[Instructions to follow]
Return copies of the lines below that mention "available".

[Stored data entries]
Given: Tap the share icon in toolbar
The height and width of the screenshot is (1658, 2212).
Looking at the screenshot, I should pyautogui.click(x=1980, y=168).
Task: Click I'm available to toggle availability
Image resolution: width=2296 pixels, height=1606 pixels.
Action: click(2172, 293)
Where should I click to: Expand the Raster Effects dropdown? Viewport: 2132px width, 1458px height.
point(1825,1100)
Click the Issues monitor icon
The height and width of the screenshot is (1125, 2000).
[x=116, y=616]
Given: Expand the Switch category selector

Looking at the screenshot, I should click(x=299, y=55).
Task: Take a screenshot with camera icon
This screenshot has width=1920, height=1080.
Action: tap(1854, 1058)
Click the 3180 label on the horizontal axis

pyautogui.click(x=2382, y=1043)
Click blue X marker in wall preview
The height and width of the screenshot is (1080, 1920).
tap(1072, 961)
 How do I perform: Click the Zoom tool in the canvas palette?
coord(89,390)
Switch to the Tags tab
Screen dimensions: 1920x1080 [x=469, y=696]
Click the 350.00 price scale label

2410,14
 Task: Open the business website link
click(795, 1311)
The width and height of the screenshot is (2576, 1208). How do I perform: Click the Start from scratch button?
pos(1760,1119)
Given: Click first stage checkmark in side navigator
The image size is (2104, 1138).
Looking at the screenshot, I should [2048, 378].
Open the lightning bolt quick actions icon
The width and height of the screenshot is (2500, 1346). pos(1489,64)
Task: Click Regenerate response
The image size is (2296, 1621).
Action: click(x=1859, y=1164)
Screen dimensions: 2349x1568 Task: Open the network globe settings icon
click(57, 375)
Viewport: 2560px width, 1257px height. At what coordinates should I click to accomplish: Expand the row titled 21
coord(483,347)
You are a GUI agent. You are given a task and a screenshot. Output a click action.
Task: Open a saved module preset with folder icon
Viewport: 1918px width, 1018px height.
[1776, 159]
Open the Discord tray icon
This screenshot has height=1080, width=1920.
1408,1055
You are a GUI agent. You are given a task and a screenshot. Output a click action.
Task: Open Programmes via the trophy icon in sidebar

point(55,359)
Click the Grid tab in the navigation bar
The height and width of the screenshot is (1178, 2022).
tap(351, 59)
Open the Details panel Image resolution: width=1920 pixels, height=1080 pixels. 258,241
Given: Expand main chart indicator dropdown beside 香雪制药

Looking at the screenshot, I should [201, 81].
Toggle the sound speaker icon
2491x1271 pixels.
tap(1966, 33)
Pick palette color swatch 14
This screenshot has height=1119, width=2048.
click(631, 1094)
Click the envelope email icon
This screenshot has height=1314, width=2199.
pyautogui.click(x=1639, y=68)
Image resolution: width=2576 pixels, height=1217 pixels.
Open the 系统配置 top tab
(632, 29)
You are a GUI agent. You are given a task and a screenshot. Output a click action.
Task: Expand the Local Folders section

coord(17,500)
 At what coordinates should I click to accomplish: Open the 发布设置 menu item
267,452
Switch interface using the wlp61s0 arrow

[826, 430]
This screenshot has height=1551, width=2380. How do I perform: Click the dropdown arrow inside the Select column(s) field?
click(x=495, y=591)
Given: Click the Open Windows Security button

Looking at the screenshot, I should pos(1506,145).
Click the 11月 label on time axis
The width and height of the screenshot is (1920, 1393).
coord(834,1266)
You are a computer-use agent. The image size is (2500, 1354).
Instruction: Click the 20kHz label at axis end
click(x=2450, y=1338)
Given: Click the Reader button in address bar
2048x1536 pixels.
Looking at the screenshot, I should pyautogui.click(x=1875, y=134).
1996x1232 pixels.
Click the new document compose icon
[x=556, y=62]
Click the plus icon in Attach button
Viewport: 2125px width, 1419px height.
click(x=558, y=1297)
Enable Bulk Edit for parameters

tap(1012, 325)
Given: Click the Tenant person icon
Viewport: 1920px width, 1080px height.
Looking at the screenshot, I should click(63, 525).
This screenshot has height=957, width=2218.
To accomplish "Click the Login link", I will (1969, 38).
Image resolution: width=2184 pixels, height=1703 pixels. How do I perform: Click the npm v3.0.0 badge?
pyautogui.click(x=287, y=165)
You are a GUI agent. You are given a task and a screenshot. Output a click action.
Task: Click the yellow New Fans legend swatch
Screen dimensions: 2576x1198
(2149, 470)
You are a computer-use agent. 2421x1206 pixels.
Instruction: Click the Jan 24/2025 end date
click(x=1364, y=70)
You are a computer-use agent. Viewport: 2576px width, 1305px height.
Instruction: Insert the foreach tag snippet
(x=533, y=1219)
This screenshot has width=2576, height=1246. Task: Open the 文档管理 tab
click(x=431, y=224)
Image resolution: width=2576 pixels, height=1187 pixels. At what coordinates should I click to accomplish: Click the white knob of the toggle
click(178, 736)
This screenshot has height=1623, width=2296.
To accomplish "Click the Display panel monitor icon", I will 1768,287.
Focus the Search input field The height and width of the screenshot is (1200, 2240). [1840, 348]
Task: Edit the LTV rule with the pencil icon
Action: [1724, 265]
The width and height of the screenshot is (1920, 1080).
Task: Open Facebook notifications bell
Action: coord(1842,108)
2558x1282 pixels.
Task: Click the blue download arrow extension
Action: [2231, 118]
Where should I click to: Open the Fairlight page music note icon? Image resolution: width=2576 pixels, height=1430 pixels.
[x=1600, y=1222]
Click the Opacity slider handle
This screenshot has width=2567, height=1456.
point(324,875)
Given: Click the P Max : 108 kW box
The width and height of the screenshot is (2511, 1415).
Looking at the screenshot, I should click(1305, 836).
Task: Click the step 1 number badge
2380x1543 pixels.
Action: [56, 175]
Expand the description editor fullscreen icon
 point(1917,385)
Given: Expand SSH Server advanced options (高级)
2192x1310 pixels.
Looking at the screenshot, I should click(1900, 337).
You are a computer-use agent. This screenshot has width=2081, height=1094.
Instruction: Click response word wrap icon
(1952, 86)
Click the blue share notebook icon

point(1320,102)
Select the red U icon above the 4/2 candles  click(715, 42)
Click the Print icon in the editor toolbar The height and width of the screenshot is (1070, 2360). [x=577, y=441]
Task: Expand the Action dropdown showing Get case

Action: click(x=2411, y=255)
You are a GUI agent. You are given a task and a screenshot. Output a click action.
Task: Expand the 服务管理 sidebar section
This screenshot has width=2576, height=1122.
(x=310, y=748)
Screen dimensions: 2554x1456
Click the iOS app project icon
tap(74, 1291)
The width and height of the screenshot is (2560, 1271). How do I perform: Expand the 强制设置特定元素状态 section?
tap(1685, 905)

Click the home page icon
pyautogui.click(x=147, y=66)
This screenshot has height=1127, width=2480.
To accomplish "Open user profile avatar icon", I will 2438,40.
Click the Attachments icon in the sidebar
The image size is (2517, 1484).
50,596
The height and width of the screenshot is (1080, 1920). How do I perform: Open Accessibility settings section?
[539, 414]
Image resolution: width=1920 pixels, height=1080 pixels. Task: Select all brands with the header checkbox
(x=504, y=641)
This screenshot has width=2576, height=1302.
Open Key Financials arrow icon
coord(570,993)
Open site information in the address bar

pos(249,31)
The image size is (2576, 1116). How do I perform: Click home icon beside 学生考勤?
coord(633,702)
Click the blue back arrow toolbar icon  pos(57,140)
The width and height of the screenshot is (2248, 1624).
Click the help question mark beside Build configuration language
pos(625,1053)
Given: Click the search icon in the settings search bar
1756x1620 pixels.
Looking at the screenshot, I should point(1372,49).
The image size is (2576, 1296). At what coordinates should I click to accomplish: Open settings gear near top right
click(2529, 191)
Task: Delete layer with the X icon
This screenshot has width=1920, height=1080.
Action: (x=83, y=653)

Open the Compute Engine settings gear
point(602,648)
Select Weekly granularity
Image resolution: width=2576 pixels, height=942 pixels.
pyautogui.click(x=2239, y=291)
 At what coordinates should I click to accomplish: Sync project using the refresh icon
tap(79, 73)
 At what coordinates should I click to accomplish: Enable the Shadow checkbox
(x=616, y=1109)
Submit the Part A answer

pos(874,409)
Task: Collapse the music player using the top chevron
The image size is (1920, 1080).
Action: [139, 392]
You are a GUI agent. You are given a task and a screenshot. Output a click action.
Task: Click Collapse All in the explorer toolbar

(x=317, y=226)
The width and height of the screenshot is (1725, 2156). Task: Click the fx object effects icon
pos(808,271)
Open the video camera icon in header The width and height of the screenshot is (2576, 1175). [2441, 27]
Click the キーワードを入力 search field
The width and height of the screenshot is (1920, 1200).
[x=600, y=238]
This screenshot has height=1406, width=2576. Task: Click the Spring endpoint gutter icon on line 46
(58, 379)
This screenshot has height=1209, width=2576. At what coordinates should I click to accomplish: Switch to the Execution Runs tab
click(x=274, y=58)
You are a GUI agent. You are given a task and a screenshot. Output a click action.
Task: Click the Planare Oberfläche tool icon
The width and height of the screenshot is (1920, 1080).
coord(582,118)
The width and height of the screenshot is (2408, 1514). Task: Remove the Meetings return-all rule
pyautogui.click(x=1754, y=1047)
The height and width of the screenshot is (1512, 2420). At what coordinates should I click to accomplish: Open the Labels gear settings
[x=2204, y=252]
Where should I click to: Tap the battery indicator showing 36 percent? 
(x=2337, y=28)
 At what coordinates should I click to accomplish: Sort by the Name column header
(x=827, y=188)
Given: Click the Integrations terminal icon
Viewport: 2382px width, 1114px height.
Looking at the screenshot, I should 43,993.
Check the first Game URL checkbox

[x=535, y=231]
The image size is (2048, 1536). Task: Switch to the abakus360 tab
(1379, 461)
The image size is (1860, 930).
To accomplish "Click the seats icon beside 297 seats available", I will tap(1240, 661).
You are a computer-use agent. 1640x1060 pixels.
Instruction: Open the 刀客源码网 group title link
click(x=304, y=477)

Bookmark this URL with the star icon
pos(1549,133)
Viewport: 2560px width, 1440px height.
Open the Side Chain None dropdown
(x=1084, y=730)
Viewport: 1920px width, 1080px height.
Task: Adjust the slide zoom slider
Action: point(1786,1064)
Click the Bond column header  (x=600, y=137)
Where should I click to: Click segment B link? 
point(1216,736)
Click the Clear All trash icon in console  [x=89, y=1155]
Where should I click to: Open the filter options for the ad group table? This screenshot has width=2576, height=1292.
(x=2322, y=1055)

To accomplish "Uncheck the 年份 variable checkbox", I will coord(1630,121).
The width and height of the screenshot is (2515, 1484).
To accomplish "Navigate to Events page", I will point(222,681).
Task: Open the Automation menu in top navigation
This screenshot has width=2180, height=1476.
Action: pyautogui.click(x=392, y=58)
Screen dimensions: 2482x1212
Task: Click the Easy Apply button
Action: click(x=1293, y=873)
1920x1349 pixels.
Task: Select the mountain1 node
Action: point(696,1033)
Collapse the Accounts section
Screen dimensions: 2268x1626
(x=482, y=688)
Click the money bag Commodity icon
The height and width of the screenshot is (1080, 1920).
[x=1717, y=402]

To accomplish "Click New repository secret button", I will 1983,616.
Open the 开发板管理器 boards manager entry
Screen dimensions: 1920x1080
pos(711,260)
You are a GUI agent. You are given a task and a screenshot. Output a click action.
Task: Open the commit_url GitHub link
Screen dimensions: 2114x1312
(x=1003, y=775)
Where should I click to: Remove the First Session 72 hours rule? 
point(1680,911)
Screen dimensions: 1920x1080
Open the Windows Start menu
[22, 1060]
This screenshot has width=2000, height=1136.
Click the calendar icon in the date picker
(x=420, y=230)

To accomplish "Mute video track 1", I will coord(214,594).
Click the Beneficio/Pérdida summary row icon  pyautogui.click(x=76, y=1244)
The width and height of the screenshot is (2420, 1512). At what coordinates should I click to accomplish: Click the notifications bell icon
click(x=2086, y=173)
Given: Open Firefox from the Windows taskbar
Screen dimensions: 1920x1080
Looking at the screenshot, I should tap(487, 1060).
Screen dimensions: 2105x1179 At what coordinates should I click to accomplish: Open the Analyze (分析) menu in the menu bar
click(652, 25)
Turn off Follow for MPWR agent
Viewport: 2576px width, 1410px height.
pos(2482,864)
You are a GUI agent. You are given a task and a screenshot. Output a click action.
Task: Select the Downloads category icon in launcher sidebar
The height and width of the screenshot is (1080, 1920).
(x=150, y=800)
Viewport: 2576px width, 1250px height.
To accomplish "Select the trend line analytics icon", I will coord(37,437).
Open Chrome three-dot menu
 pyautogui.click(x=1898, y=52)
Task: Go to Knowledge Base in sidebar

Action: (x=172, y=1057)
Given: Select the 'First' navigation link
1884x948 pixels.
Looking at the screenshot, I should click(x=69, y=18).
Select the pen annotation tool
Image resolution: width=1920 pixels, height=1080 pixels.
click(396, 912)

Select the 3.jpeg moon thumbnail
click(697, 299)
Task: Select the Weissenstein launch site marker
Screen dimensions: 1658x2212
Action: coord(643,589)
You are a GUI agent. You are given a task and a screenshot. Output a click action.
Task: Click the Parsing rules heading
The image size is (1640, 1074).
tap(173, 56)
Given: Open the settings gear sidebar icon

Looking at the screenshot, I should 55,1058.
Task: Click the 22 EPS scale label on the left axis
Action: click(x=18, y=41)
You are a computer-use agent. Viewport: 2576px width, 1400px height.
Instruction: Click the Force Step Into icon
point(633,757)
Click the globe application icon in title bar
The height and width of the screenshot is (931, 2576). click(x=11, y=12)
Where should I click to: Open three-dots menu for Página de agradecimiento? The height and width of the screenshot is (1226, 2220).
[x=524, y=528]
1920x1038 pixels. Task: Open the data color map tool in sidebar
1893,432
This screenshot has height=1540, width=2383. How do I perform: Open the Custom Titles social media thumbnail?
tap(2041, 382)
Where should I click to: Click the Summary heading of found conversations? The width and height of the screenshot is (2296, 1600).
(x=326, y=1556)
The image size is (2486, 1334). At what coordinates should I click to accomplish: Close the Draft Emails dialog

[Answer space]
Task: Click I'm available to toggle availability
To accomplish "Click the seats icon beside 297 seats available", I will tap(1240, 661).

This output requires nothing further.